I am fortunate that I don’t have to work another job during the summer.  Several teachers take a second job during the summer (and even during the school year) to make ends meet.  There are also teachers who teach summer school so their summer break is significantly shorter than mine.

And you know that paycheck I get during the summer?  I am not getting paid for my time off.  I am salaried and my district is helpful enough to divide that salary in 12 equal monthly payments instead of paying me in 9 payments and making me forage for nuts and berries during the summer.

As you can see, the “three months off” is a myth.  Do I have extra time during the summer?  Yes.  But also do I often put in over 40 hours a week during the school year? Yes.  Do I often bring work home with me?  Yes.  Do I often suffer insomnia because I’m thinking about how to better reach and teach my students?  YES.

I will not lie that I enjoy having my summer “off,” even though it is not completely school-free.  However, once August comes, I am ready to go back.  I miss my students, my colleagues, the routine, and getting goosebumps when I am a part of kids experiencing success.  That’s why I’m a teacher.

teaching matters

Preschool Ponderings


I work as a reading interventionist in an elementary school.  One of the perks of my position is that I get to work with preschoolers for about an hour each day.

If you have been around the 3- and 4-year old set, you know that they are a special breed of little people.  They are hilarious, constantly wavering between wanting to still be baby and a big kid at the same time, but most of all they are honest.  They have no filter–they just call it like they see it. They are either building you up or tearing you down.  No malice or hurt intended; they are just being candid about the situation.

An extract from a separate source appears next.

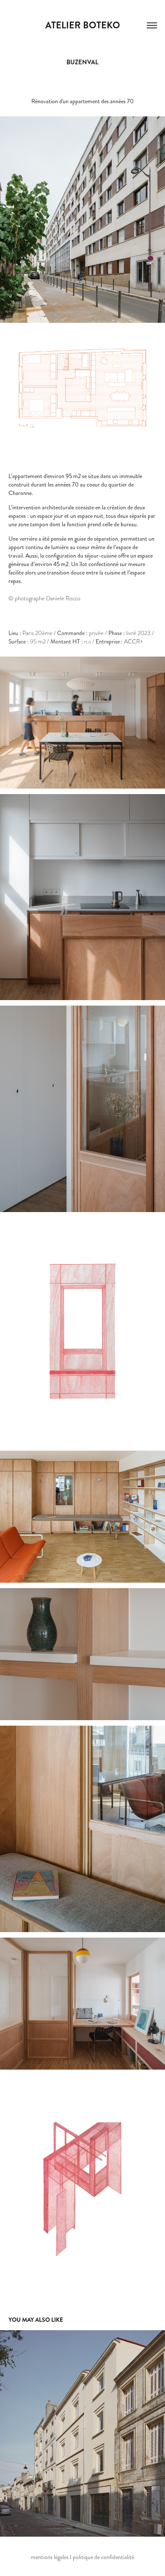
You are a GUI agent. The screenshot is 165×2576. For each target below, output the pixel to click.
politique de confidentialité (103, 2557)
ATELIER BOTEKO (82, 25)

Here’s a few preschool ponderings from the last school year:


Preschooler: Are you a grandma? 
Me: No, I’m not a grandma. 
Preschooler: Well, you look like a grandma.

Vanity, vanity, all is vanity.  So this is how they view me?

old lady


After finding out I have a son named Jack, a preschooler asked, “Does he have a beanstalk? Does he have golden egg?”

Sorry, small preschooler, I WISH he had a golden egg (or ten) because that would make the question of how we are going to pay for his upcoming college education null and void.


While doing diagnostic testing:

Me: You are sooo smart!
Preschooler: That’s because I have 27 brains and they all work at the same time.

Could I borrow one?  My one brain hasn’t worked at 100% capacity since I first gave birth a couple of decades ago.



From the mouth of a preschool boy to me: “I love your necklace. I love your shoes. Why, I just love everything you’ve got.”

Why, thank you.


Now, be truthful….do you have such fun conversations at your job?